Which brings me to my next item, hand wipes. These are young children we are dealing with, they bring all sorts of surprises with them. Having some antibacterial wipes in the music box is a must.

I have GAK in my music box. As a child of the 80s I love the GAK. I suppose the best definition of it is slime. It is great for getting the sensation of pushing through something into the student’s mind. Being able to feel the depth of their notes and being sensitive to the different depths they may use is the main purpose of having the GAK in the music box. It is also helpful to encourage firm rounded fingertips even when depressing the notes (rather than playing with straight fingers). The GAK stays in its container and it isn’t messy so it can be used at the piano.

For a bit of light relief I have a purple Honka in the box and a bouncy ball. The Honka is just like a clown horn. Sometimes when we are discussing different sounds it comes in handy, but it’s mostly there because it always gets a laugh or smile from a student who needs one.
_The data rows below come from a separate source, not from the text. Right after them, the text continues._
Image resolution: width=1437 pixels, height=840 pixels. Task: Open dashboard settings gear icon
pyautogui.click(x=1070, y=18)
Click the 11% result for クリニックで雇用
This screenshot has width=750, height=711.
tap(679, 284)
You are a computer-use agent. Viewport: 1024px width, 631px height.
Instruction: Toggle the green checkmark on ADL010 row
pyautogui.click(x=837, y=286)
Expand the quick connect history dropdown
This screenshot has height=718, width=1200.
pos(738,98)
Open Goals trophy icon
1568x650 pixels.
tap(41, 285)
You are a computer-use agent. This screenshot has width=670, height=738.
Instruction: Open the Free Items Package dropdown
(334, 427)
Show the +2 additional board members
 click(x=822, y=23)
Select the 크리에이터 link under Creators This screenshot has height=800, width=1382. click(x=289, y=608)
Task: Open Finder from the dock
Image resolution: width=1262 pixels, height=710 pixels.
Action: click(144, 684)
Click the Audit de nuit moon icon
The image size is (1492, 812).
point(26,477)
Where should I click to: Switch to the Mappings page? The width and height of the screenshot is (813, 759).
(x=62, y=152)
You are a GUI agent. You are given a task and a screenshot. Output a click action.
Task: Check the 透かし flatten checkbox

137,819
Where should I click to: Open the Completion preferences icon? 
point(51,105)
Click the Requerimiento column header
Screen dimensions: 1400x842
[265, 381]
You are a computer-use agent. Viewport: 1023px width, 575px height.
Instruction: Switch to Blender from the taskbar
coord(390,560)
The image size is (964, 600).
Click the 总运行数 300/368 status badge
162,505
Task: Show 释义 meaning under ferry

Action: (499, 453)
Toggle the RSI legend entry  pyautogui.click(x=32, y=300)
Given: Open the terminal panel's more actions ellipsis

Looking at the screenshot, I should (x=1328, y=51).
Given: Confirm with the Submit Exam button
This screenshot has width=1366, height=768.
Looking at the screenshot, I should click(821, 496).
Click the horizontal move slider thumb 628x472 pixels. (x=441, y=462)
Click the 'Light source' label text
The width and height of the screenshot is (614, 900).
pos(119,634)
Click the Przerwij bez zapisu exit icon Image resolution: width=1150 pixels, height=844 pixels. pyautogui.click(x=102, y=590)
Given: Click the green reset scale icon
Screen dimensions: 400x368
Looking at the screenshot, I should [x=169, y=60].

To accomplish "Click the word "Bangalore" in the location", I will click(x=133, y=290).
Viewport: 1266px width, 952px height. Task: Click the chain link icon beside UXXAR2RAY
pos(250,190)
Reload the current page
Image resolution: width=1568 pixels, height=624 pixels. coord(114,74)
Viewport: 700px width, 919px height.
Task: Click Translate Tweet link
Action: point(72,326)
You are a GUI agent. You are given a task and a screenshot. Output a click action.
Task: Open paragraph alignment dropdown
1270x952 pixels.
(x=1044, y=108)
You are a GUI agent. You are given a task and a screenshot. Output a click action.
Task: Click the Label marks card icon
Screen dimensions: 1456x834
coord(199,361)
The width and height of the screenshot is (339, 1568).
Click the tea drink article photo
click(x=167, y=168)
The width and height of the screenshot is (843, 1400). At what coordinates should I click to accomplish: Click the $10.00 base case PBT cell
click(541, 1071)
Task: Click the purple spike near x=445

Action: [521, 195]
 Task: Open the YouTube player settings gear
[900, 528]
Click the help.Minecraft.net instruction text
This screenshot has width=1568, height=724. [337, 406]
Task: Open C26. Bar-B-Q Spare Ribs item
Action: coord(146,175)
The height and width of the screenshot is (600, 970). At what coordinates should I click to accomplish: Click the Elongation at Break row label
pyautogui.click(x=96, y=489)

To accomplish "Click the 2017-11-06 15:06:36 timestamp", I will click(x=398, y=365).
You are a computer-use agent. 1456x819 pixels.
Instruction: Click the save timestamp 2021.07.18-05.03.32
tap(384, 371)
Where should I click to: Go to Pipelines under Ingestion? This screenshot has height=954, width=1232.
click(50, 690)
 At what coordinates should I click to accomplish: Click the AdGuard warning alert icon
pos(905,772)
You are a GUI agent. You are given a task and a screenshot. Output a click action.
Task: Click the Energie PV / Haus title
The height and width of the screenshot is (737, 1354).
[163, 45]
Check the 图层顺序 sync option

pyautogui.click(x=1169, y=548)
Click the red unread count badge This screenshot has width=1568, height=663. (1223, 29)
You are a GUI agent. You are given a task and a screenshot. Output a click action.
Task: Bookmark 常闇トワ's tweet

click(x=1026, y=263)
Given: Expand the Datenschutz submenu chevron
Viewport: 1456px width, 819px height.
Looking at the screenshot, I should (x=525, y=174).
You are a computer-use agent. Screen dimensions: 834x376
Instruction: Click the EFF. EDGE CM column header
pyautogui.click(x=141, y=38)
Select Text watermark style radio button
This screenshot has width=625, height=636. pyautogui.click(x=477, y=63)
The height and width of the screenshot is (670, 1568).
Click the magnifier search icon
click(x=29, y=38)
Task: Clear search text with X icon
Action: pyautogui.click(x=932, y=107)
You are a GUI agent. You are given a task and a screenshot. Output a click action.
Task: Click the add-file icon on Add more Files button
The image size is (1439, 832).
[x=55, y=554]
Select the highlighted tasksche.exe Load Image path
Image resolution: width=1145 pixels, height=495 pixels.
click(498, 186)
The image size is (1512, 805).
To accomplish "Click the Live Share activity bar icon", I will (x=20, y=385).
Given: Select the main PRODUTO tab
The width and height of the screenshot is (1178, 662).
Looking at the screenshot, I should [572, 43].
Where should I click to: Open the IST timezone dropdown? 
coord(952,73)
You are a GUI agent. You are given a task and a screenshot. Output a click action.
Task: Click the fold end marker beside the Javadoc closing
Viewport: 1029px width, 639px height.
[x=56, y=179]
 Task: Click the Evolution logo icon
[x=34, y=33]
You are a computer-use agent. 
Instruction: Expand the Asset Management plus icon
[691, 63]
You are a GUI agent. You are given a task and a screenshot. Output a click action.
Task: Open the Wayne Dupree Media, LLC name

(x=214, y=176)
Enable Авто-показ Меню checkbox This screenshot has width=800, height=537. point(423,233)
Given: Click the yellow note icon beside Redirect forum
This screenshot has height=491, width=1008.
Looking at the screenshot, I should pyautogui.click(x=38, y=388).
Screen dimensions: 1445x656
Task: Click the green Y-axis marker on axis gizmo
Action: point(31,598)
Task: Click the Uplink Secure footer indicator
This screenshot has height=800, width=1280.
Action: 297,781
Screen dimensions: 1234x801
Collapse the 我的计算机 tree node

The bouncy ball is for my students who need physical play in their lessons. Away from the piano we can bounce the ball to one another (great for opening a discussion about accuracy). Alternatively we can bounce the ball high and watch how the first bounce is bigger and each subsequent bounce decreases in size. Much like a diminuendo!

Flash cards are also an original cast member! The cards that get used from the packs vary, sometimes we do rhythm activities with them, other times we find as many terms from their piece as we can in the pack. This encourages them to actively look at all of the terms and become familiar with them. Other times we can play ‘Hide and Seek’ with finding locations of notes on the piano with the note reading flashcards. Furthering this theory side of the music box and to encourage writing and drawing we have the small magnetic whiteboard, marker and magnetic music notes and rests. This is very versatile and can be useful for students who benefit from tactile, kinaesthetic learning opportunities.

Finally in the music box are a range of rhythm instruments. We have a triangle, a frog castanet, two sets of claves, an egg shaker that is just the right size for little hands and several shakers with small handles on them. There are a plethora of activities that these can be used for. From introducing each instrument to an early beginner, discovering what different sounds they can make with it, to learning rhythms in student pieces or mirrored rhythm activities, there are so many things you can do! Having them all at the ready means you never have to go looking during lesson time. Has a student got a piece that could benefit from an added triangle chime in a bar of rest? Why not bring it out? These instruments make opportunities for discovery of sound and enjoyment in their music and can all be integrated in piano lessons. Less so perhaps with my older students, but younger students eyes light up when they get to create with the music box.

There are some items that are transient in the music box, they come for some time and then cycle out. The items I have discussed here are those that have stood the test of time and durability! As for that first music box? They get a bit of wear and tear over the years and when it was time for the first to retire, that very first student asked if it could go and live at his house. I guess it made an impression and some lasting memories!